WORK TO BE COMPLETED: In the text on grouping mtcars, how many rows in the dataset have a cyl value of 8?

TEXT SHOWN:
This code will group the dataset mtcars by cylinder type (in this case, 4, 6, or 8), then aggregate the values for each of the columns into a list. Specifically, there are 11 rows in the dataset that have a cyl value of 4, 7 rows that have a cyl value of 6, and 14 rows with a cyl value of 8. This is why the entries now look like mpg
, for example, will return the 11 values associated with cylinder 4.
mtcars2 <- mtcars %>%
group_by(cyl) %>%
summarise_each(funs(list))
## `summarise_each()` is deprecated.
## Use `summarise_all()`, `summarise_at()` or `summarise_if()` instead.
## To map `funs` over all variables, use `summarise_all()`
mtcars2
## # A tibble: 3 x 11
## cyl mpg disp hp drat wt qsec vs am gear carb
## <dbl> <list> <list> <list> <list> <list> <list> <list> <list> <lis> <lis>
## 1 4 <dbl … <dbl … <dbl … <dbl … <dbl … <dbl … <dbl … <fct … <dbl… <dbl…
## 2 6 <dbl … <dbl … <dbl … <dbl … <dbl … <dbl … <dbl … <fct … <dbl… <dbl…
## 3 8 <dbl … <dbl … <dbl … <dbl … <dbl … <dbl … <dbl … <fct … <dbl… <dbl…
mtcars2$mpg[1]
## [[1]]
## [1] 22.8 24.4 22.8 32.4 30.4 33.9 21.5 27.3 26.0 30.4 21.4
25.5.3 Exercises
1. Why might the lengths() function be useful for creating atomic vector columns from list-columns?

RECORDS PROVIDED:
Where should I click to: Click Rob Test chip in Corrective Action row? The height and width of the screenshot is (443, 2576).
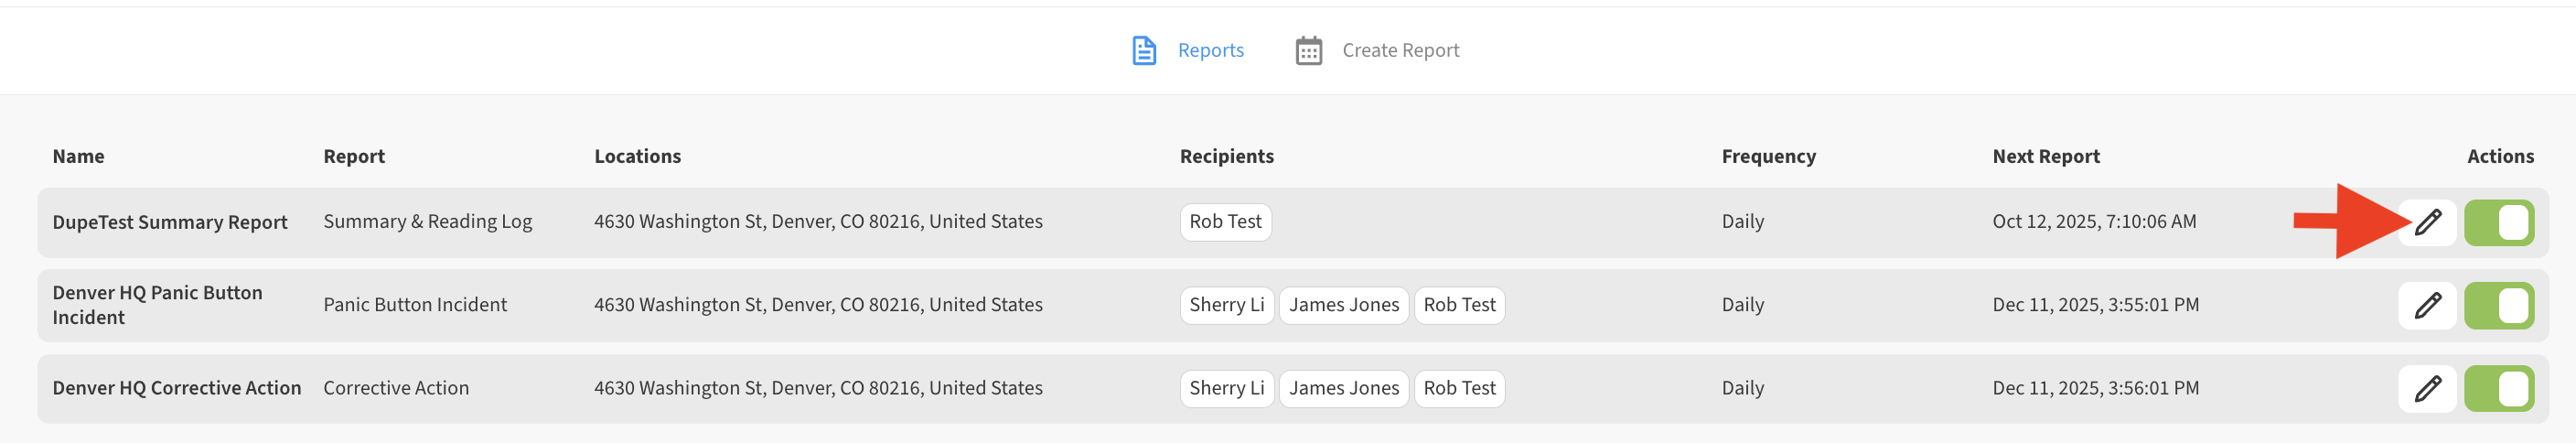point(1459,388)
==
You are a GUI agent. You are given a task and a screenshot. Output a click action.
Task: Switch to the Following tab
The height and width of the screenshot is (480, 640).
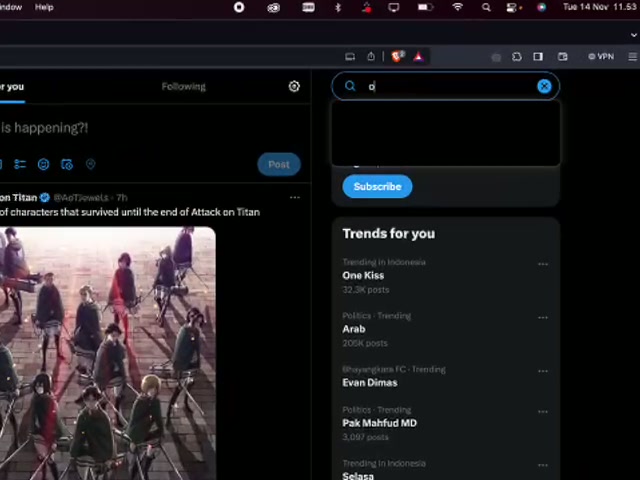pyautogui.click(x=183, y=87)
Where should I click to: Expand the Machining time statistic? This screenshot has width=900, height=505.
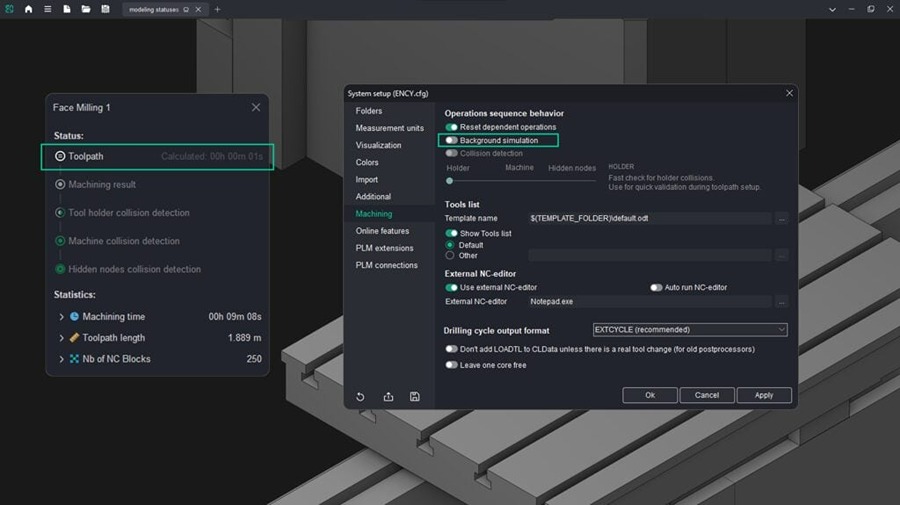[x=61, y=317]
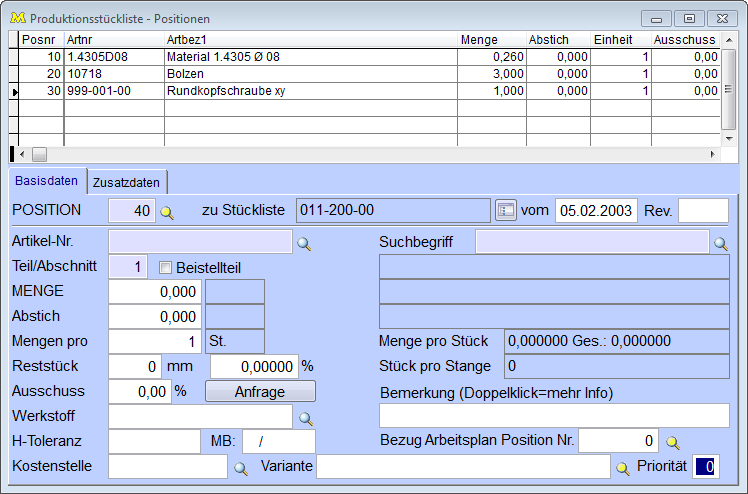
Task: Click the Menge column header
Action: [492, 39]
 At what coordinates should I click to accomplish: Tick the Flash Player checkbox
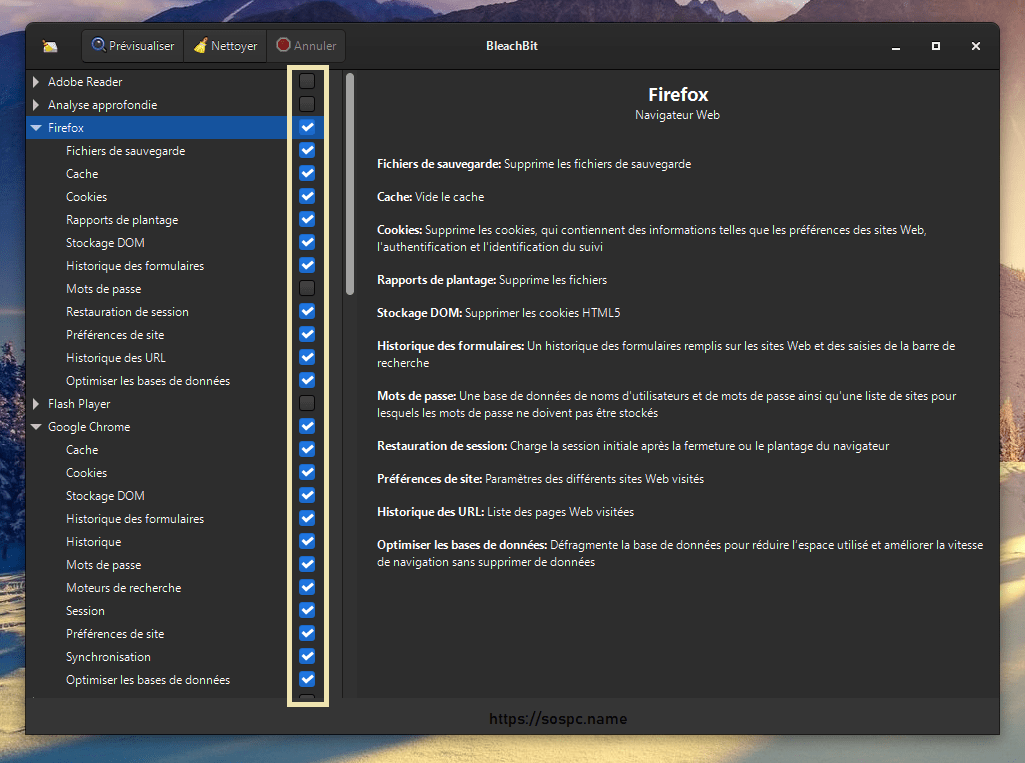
...
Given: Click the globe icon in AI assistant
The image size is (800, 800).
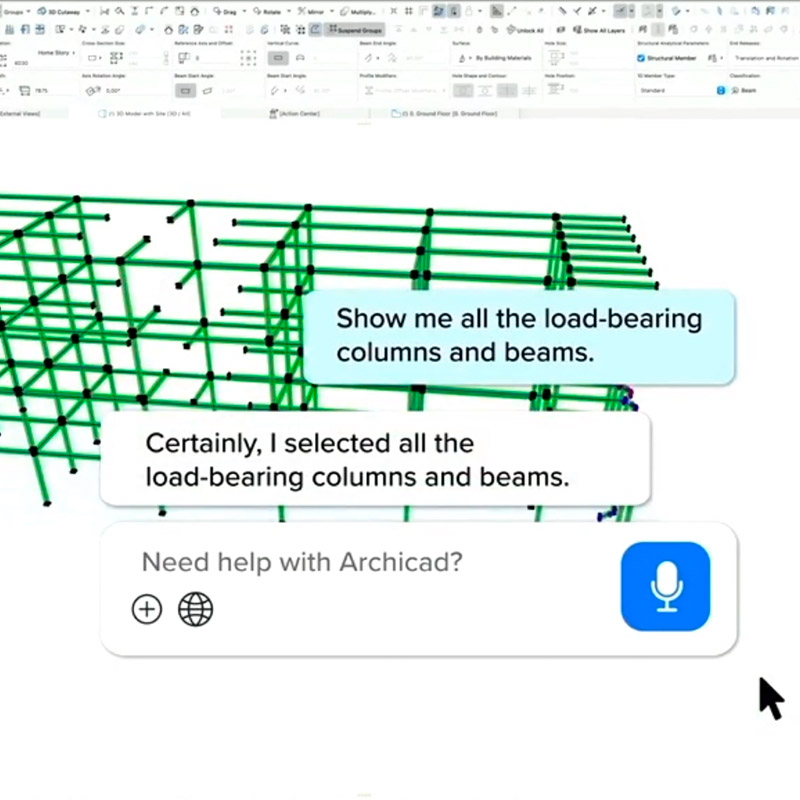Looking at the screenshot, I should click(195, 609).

TASK SOLUTION: 14 rows